Это как день посреди ночи - [103]

Шрифт
Интервал

– Это ты сообщила Изабель? – спросил я.

– Нет… Она сама позвонила.

– Но ведь она в Оране. Откуда ей стало известно?

– В Рио-Саладо всем все известно.

– И что ты ей сказала?

– Что ты к этой истории не имеешь ни малейшего отношения.

– И она тебе поверила?

– Я у нее не спрашивала.

Мои вопросы причиняли ей боль. Но в первую очередь – манера их задавать. От безразличного тона и упрека, угадывавшегося в моих словах, радость видеть меня живым и невредимым померкла, ей на смену пришло смутное разочарование, тут же уступившее место глухому гневу. Она подняла на меня взгляд, в котором явственно читалась злоба. Так Жермена смотрела на меня впервые в жизни. Я вдруг понял, что связывавшая нас веревочка только что превратилась в тонкую ниточку и что женщина, которая была для меня всем – матерью, доброй феей, сестрой, наперсницей и подругой, – теперь видела во мне совершенно чужого человека.

Глава 19

Зима 1960 года выдалась такой суровой, что наши молитвы застывали на лету; можно было даже услышать, как они льдинками падают с неба и с грохотом обрушиваются на землю. Когда серого, монотонного пейзажа вокруг было недостаточно, чтобы затмить наши мысли, за дело брались тяжелые, свинцовые тучи. Они соколами набрасывались на солнце и жадно пожирали его редкие лучи, призванные внести в наши оцепеневшие умы хоть немного ясности и безмятежности. В воздухе вихрем носились беды; иллюзий больше никто не строил; у войны, как оказалось, есть свое призвание, а у кладбищ – незаметные до последнего времени крылья.

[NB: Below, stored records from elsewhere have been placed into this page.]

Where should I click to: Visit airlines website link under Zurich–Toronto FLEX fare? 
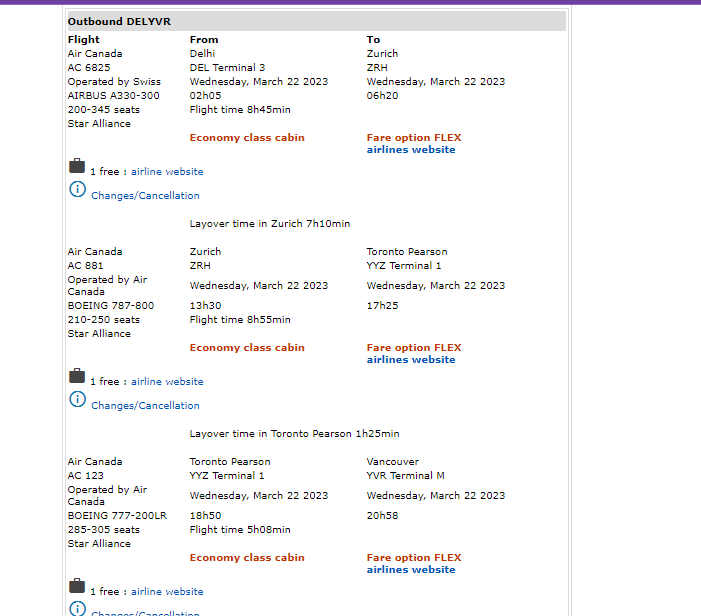click(x=410, y=360)
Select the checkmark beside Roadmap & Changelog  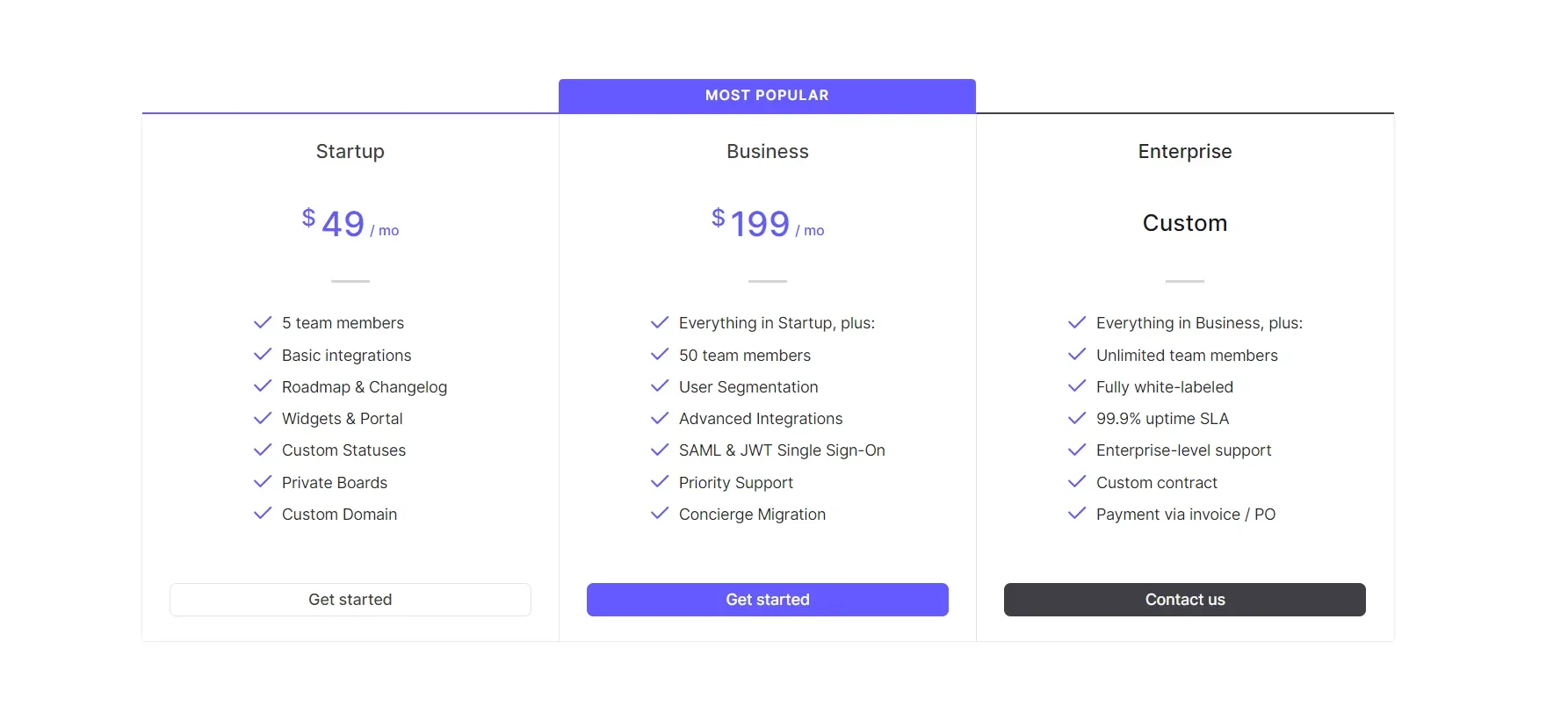coord(262,386)
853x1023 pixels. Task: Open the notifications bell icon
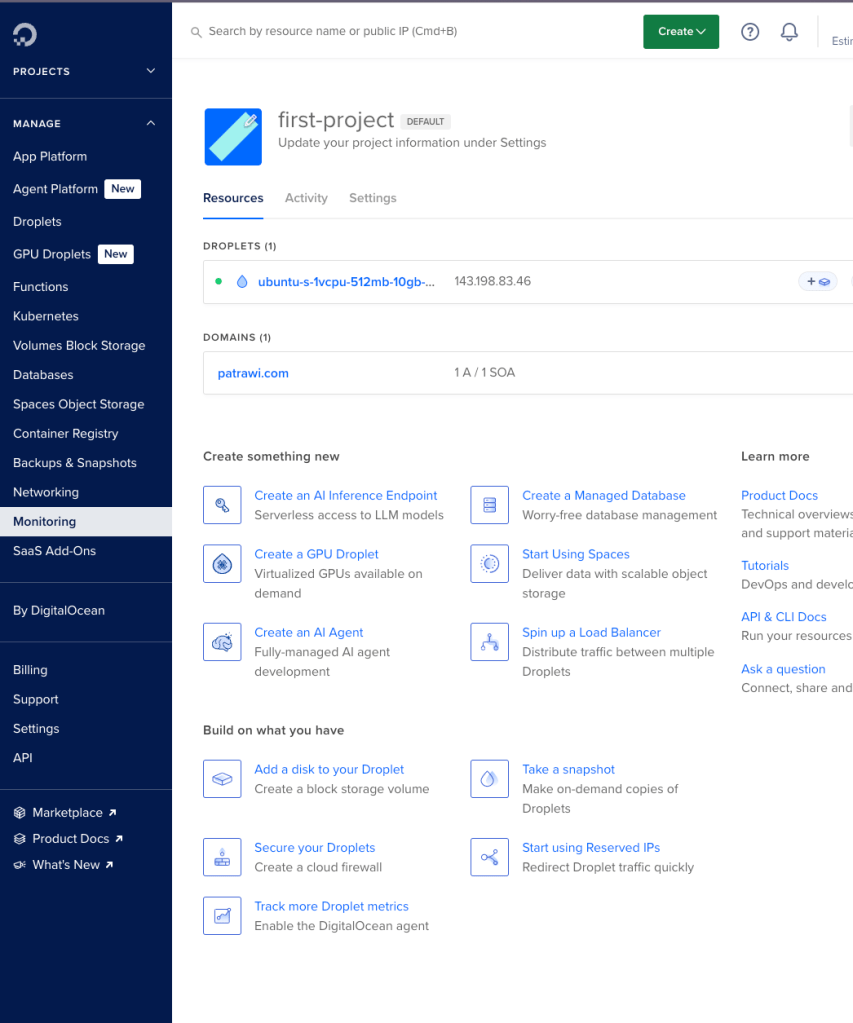click(x=789, y=32)
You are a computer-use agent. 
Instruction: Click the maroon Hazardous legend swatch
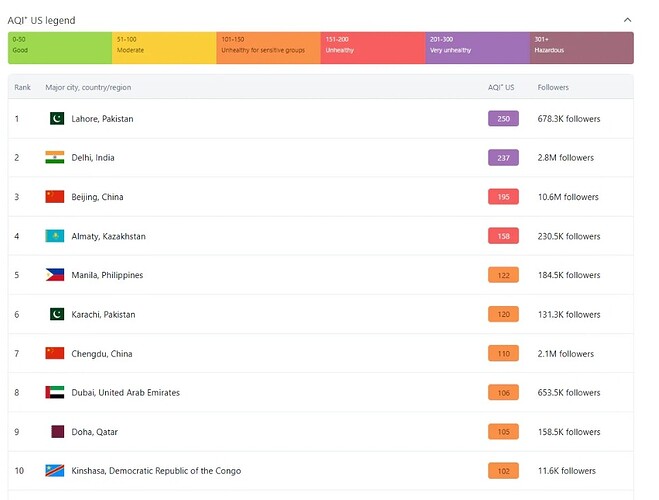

Ситуация в доме тоже была не из простых. Молчание Жермены меня утомляло. Она молча проходила мимо меня, обедали мы, уткнувшись в свои тарелки, затем она ждала, когда я поем, убирала со стола и, не промолвив ни слова, уходила к себе в комнату. От этого я чувствовал себя несчастным, но и потребности мириться с ней тоже не испытывал. У меня для этого попросту не было сил. Мне все было противно, все вызывало отвращение. Я не прислушивался к голосу рассудка и плевал на то, что был не прав. Все, к чему я стремился, – это забиться в темный уголок, не размышлять, что нужно сделать, не думать, что уже сделано, не пытаться понять, правильно я поступил или нет. В душе царила такая печаль, будто там пустил корни известный своей горечью олеандр. Я злился и бесился, но никак не мог понять на что. Порой в голове вспыхивала площадная брань Кримо, я ловил себя на мысли, что затаил на него лютую злобу, но вскоре обо всем забывал и опять старался ни о чем не думать. Во мне больше не было ни ярости, ни ненависти, все мое естество казалось мне таким переполненным, что достаточно было лишь дуновения ветерка, чтобы оно взорвалось и разлетелось в клочья.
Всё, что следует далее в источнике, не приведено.